Portfolioumschlag von 13 auf 110 Prozent gestiegen

Leber präsentierte zu Beginn Statistiken, wonach seit den 50er Jahren der Portfolioumschlag in Aktienfonds von damals 13 auf heute über 110 Prozent gestiegen sei - "durch häufiges Umschichten vernichten Privatanleger bei der Fondsanlage Geld."
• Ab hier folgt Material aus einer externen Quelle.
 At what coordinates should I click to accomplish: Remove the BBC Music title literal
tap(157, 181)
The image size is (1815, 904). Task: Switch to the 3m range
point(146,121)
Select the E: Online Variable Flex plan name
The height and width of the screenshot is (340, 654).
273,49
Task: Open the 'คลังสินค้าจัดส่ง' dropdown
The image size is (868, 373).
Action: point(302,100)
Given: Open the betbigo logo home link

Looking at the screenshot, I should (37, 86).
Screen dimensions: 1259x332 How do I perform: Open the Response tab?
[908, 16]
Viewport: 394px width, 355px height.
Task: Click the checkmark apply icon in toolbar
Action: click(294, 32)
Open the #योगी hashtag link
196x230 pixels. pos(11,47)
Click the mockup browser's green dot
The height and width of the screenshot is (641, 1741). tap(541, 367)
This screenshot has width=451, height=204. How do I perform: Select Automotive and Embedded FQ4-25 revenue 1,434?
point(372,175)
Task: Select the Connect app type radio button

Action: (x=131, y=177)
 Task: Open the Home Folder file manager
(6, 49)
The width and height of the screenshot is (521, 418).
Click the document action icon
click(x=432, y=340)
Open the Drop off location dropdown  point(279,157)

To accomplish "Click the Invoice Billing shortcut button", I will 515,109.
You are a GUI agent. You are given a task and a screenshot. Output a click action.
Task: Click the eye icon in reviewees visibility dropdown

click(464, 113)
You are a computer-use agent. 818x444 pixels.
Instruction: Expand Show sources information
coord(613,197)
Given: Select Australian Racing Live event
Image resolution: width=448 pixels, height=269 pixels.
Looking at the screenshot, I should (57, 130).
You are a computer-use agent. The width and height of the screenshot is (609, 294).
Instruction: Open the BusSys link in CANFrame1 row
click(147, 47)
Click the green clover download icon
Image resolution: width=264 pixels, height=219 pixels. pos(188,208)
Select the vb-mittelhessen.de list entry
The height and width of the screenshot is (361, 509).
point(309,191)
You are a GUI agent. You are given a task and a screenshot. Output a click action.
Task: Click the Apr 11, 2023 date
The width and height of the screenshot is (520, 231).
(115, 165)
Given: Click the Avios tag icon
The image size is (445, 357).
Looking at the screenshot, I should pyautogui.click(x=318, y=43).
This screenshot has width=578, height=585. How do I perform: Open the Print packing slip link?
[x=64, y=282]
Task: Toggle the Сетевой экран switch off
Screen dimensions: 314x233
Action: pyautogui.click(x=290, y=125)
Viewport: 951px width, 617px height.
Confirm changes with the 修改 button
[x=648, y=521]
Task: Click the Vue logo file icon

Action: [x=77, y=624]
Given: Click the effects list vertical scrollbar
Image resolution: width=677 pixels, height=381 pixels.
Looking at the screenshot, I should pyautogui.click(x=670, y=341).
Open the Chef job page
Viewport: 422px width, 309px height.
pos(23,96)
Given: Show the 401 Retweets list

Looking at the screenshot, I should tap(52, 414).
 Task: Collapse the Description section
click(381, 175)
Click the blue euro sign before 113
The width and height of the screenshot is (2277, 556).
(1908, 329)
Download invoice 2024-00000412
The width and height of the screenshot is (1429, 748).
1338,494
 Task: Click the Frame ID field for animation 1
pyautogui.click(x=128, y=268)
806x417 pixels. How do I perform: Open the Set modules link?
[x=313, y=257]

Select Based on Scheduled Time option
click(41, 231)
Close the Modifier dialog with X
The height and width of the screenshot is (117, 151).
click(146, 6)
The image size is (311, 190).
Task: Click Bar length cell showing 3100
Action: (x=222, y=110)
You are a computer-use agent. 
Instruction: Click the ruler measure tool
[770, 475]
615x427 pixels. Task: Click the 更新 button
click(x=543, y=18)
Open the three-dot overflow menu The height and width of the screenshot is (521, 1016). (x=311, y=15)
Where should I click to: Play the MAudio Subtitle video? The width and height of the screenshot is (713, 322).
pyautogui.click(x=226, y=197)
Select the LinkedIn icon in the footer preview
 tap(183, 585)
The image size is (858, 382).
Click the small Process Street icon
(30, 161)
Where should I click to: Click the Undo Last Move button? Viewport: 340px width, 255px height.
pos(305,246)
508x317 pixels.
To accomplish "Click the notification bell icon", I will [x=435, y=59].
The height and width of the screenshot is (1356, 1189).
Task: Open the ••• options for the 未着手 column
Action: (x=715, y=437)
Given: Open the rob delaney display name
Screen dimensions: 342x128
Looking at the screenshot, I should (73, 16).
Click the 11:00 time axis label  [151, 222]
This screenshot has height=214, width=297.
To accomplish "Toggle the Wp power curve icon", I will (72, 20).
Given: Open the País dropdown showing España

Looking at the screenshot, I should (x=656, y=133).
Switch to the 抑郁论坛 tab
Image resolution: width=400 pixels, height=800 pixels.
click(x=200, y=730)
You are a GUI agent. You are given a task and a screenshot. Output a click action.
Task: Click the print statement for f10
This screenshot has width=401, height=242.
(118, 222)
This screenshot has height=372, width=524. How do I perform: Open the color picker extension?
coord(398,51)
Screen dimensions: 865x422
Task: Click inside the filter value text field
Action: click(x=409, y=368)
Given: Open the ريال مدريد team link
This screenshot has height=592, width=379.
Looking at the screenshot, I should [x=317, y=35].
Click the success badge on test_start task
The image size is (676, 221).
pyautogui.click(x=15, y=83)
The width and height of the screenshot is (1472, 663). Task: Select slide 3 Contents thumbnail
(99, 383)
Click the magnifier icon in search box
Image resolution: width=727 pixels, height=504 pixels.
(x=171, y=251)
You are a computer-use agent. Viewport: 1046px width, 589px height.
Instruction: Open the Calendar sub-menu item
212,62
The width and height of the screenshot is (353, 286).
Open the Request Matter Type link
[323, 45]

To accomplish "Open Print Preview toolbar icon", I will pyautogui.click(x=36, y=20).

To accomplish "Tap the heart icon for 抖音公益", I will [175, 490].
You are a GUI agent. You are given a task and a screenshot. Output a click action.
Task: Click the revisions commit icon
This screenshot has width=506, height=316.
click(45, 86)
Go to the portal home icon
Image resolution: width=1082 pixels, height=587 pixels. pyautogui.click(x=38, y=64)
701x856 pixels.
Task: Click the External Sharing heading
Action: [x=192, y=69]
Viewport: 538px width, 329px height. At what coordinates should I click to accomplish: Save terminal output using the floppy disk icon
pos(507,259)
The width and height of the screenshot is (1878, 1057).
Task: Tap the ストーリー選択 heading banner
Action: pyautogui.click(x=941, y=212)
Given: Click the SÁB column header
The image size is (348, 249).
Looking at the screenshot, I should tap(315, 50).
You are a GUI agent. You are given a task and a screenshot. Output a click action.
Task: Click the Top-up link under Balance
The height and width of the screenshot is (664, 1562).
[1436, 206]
Dass auch die Köche - die Fondsmanager - nicht immer selber essen, was sie für andere anrichten, machte eine Acatis-Umfrage unter 25 Value-Portfoliomanagern deutlich, die im eigenen Portfolio durchschnittlich drei bis fünf Aktien haben, ihre öffentlichen Portfolios für die Kunden aber aus 15 bis 35 Positionen zusammenstellen. Dabei gebe es mit der Kelly-Formel eine einfache Möglichkeit, einen optimalen Investitionsgrad festzulegen. Die Herausforderungen dabei seien die richtige Bestimmung der Renditeerwartung und die der Varianz, also der Unsicherheit. Die Renditeerwartung sei noch recht einfach zu bestimmen; vor allem steige mit zunehmendem Zeithorizont die Prognosequalität selbst einfacher Kennziffern. Schwieriger sei die Bestimmung der Varianz. Wer unsicher ist, muss breiter streuen; historische Volatilitäten nützen nicht viel; doch Szenariomodelle liefern gute Ergebnisse.

Volatilität und Risiko

Prof. Carlos Jarillo von Strategic Investment Advisors (Suisse) S.A. (Schweiz) beleuchtete die Unterschiede zwischen Volatilität und Risiko. So können beispielsweise manche Investitionsprojekte hoch volatil, und dennoch sehr sicher (und profitabel) sein. Ein langfristiger Investor sollte sich wie ein Unternehmer mehr um das effektive reale Risiko, als um die Volatilität der an einer Börse gehandelten Aktie kümmern. "Der Faktor Volatilität beachtet immer nur gemessene Werte der Vergangenheit, hat aber nichts mit dem wahren Risiko zu tun. Niemand kennt zukünftige Volatilitäten."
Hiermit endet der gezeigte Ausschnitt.